+++ SUPPLIED ENTRIES +++

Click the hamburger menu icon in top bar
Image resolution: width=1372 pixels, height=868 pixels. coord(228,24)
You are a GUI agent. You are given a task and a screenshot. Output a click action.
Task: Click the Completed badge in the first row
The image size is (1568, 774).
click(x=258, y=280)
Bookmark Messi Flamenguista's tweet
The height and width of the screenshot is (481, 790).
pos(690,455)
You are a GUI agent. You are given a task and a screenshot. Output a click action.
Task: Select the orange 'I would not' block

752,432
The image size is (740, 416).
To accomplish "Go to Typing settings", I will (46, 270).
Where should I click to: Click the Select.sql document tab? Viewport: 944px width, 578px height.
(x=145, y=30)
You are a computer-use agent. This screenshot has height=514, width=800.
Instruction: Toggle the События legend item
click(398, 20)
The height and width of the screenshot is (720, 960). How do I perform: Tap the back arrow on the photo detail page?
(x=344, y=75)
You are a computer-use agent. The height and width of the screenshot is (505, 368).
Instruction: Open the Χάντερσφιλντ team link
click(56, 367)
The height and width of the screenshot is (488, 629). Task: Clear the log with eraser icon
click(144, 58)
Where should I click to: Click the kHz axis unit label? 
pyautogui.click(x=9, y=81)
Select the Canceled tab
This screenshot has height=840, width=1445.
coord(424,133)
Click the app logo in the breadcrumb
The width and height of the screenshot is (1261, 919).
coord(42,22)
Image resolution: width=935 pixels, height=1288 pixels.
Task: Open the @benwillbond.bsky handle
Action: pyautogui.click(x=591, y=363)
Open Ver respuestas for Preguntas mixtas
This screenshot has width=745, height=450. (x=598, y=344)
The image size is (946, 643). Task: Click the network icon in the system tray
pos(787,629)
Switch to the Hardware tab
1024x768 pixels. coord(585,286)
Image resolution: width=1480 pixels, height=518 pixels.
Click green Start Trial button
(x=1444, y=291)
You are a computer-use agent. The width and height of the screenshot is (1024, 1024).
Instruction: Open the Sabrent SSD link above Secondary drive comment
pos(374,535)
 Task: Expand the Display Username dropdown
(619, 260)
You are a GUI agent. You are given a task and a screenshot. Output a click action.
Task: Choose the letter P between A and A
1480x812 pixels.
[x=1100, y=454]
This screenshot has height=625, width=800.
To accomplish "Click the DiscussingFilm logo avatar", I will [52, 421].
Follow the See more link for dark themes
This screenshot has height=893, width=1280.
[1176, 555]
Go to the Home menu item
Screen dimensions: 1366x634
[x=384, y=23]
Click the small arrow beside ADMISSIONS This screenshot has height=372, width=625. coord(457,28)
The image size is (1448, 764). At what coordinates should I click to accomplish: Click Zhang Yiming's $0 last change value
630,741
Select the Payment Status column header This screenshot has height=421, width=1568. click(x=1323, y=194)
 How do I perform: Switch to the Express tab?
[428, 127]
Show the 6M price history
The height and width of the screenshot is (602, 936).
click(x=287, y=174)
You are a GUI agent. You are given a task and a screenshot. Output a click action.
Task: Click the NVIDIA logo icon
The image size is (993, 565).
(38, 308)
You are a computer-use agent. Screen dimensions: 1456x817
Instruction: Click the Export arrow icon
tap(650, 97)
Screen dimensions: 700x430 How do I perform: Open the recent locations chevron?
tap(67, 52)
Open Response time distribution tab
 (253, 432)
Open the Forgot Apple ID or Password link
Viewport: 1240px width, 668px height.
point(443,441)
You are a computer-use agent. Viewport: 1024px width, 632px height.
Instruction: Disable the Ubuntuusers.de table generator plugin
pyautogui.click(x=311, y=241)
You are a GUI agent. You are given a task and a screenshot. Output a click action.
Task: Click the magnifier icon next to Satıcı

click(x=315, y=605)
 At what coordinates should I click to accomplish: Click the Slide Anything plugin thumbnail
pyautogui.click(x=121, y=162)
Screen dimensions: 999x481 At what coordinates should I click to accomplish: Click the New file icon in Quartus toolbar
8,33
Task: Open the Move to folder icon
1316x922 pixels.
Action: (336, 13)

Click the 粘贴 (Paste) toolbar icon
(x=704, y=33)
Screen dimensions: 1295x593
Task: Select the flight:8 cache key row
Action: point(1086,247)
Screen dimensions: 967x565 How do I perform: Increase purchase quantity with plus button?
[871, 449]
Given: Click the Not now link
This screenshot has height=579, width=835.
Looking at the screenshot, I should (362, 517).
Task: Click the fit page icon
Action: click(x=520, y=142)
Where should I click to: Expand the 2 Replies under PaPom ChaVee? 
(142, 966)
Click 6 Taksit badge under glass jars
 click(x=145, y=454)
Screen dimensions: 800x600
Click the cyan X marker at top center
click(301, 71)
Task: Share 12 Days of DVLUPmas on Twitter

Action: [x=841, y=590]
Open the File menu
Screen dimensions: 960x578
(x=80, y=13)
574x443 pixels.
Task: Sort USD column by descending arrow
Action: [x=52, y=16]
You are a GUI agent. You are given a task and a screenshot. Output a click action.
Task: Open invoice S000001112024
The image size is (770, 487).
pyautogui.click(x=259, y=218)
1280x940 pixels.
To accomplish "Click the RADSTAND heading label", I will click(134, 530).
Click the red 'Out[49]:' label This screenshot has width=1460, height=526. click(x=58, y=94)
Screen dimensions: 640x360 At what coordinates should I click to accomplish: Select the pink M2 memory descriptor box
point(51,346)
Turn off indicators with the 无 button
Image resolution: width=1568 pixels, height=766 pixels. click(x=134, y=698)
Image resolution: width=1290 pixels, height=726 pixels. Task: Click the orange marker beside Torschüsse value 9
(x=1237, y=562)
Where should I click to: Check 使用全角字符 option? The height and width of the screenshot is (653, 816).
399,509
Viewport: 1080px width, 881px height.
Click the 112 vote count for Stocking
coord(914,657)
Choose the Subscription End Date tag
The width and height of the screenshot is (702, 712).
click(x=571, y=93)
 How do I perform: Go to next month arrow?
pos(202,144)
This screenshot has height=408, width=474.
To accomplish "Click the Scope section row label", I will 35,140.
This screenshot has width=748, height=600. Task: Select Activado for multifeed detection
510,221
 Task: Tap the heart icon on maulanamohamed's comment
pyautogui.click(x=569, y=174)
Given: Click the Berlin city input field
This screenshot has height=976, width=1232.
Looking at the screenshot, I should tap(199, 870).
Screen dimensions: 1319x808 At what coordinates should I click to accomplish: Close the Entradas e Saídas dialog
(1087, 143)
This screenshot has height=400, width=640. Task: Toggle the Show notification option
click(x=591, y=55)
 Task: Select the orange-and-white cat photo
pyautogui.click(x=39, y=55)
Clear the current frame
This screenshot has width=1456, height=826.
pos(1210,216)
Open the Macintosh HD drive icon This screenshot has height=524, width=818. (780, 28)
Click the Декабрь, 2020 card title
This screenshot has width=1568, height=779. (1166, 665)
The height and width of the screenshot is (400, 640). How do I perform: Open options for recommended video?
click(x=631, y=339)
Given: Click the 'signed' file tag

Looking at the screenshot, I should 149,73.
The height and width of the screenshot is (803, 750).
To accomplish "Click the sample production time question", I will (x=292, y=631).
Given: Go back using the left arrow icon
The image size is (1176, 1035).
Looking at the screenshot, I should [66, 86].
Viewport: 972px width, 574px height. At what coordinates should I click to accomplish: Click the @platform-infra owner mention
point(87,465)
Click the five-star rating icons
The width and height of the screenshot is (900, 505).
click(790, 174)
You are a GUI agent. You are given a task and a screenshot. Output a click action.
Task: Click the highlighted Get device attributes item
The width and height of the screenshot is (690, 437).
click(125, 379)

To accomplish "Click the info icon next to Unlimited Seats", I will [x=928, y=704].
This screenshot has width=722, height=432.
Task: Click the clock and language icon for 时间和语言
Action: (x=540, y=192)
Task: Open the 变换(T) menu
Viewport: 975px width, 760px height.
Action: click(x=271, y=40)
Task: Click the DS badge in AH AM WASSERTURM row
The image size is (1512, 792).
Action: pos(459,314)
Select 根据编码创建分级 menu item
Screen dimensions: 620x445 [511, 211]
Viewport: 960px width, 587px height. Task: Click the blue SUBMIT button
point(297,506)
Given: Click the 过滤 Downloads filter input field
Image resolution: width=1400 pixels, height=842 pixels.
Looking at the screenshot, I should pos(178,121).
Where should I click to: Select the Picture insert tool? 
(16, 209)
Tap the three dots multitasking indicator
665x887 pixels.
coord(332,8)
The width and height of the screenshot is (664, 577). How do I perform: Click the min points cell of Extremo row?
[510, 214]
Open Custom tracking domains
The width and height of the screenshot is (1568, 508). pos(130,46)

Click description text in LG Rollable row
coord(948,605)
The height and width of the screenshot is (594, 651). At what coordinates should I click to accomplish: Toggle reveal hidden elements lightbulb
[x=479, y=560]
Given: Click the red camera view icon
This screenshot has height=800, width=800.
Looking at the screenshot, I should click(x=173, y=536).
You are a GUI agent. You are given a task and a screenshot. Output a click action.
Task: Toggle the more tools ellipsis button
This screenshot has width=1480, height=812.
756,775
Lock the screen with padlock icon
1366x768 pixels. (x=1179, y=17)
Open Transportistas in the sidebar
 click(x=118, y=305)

+++

- [PROBLEM STATEMENT]: From the line containing "This screenshot has width=1480, height=812." down to the last line of the records above, print every line exactly, with both ends kept.

- [ANSWER FOR THE TASK]:
This screenshot has width=1480, height=812.
756,775
Lock the screen with padlock icon
1366x768 pixels. (x=1179, y=17)
Open Transportistas in the sidebar
 click(x=118, y=305)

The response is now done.